Liðsmannaflokkr ("household troop's poem") is the title of a skaldic poem in ten stanzas describing the capture of London by Cnut the Great in 1016, preserved in Óláfs saga helga and Flateyjarbók (fol. 186v), and in a shorter version in Knýtlinga saga.

Óláfs saga attributes the poem to Olaf himself, while according to Knýtlinga saga, the poem was composed by members of Cnut's household troops during the London campaign. According to Poole (1991), the latter version is more credible.

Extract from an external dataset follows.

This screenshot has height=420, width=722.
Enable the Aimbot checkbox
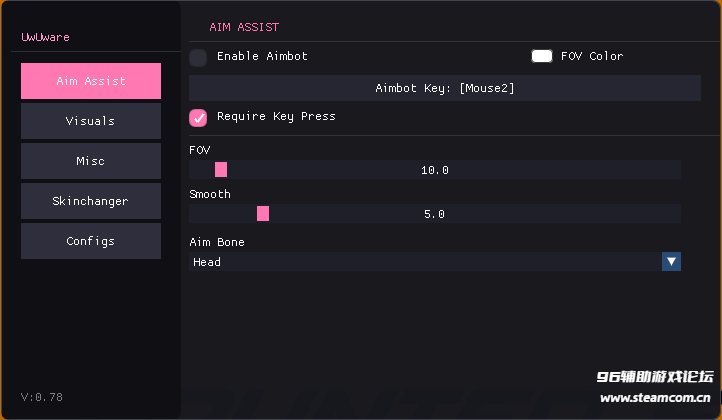(x=198, y=57)
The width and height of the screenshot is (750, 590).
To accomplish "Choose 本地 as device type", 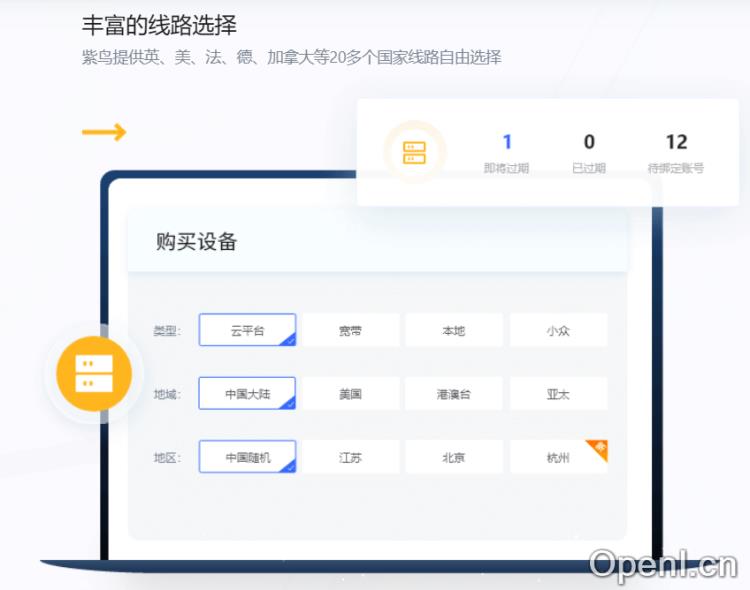I will coord(454,330).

Stanza 7 praises Cnut's actions in battle,
Knútr réð ok bað bíða,
baugstalls, Dani alla,
lundr gekk rǫskr und randir,
ríkr, vá herr við díki;
nær vas, sveit þars sóttum,
syn, með hjalm ok brynju,
elds, sem olmum heldi
elg Rennandi kennir.
"Cnut decided and commanded all the Danes to wait; the 'mighty tree of the ring support' (baugstalls lundr ríkr) went bravely under the shields; the army fought by the moat.
Lady,
where we sought out the enemy with helmet and mail-shirt, it was nearly as if the 'master of the fire of Rennandi' (elds Rennandi kennir) were holding a maddened elk."